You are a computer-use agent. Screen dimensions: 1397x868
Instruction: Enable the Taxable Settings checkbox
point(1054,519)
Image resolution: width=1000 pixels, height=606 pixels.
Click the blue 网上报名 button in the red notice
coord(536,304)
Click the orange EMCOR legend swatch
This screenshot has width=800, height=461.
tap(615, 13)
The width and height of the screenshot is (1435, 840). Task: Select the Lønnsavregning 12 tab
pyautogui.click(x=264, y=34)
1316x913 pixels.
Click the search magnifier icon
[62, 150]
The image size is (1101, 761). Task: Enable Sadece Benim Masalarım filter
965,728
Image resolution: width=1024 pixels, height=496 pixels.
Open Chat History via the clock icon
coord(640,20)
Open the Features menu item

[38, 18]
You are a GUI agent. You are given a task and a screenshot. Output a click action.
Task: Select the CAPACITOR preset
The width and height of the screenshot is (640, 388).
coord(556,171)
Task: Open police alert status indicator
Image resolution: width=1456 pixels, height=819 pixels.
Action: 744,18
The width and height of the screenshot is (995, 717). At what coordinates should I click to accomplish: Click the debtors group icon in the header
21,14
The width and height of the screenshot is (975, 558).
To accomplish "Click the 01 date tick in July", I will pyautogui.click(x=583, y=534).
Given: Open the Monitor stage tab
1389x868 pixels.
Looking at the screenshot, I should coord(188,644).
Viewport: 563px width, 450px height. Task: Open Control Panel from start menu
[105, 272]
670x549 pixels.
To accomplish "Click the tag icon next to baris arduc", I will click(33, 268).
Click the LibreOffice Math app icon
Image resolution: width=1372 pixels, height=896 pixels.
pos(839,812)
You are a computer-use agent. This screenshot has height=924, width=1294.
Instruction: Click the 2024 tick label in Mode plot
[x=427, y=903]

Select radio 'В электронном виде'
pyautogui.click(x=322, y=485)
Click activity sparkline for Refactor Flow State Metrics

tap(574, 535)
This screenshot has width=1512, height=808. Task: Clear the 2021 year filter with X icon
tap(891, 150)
########
Repeat everything in the records above from the line containing "Image resolution: width=1024" down to the line containing "Action: 744,18", including both of those lines, with no changes.

Image resolution: width=1024 pixels, height=496 pixels.
Open Chat History via the clock icon
coord(640,20)
Open the Features menu item

[38, 18]
You are a GUI agent. You are given a task and a screenshot. Output a click action.
Task: Select the CAPACITOR preset
The width and height of the screenshot is (640, 388).
coord(556,171)
Task: Open police alert status indicator
Image resolution: width=1456 pixels, height=819 pixels.
Action: 744,18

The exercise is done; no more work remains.